§ YOUR INSTRUCTIONS:
Output the rows word for word, from the line that contains "You are a computer-use" through the line that contains "click(x=7, y=21)", including both of those lines. Leave the pictures out of your answer.

§ PROVIDED MATERIAL:
______
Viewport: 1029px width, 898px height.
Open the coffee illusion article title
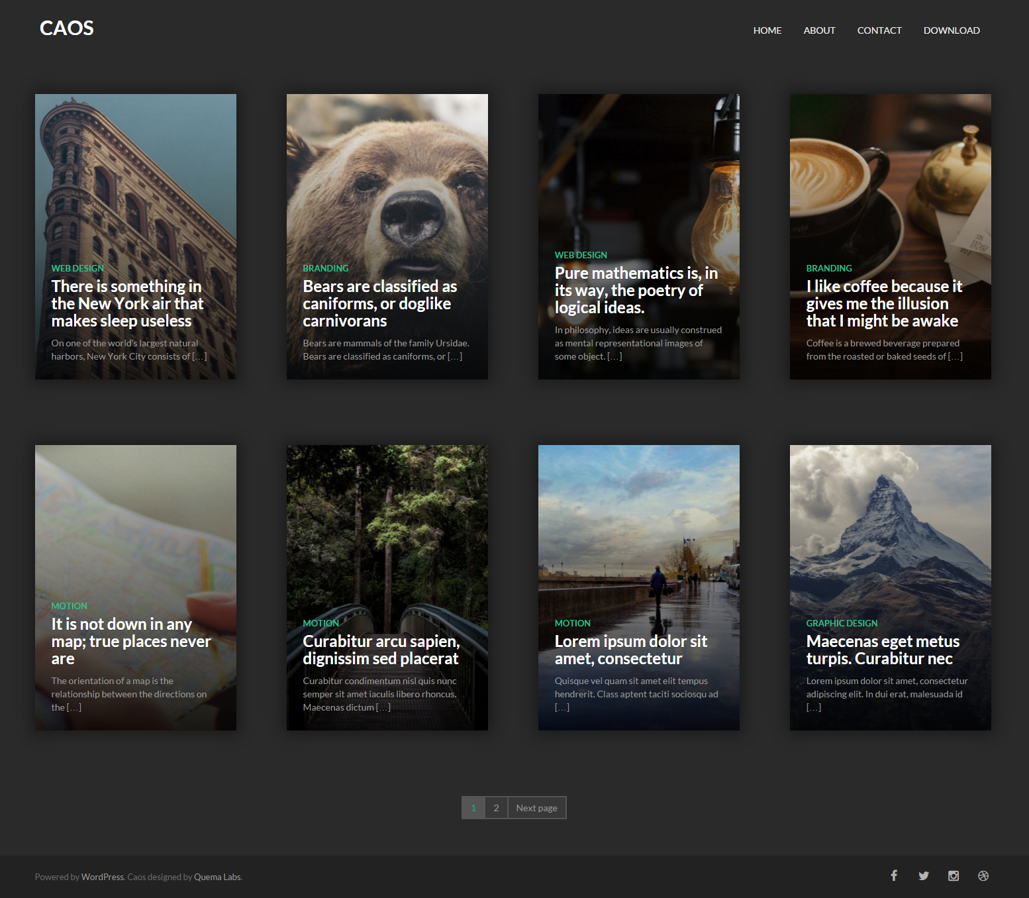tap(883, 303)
______
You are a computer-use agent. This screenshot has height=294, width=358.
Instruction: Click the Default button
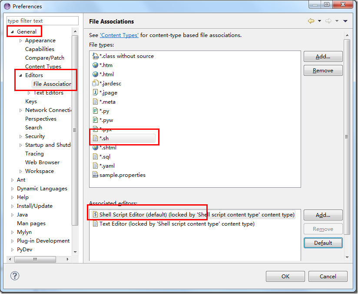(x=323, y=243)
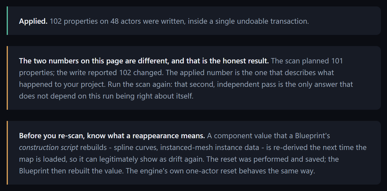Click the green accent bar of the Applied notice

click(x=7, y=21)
______
§ WRITTEN SOLUTION:
You are a computer-use agent. This screenshot has height=294, width=358.
Instruction: Click the Default button
(x=323, y=243)
Click the green accent bar of the Applied notice

click(x=7, y=21)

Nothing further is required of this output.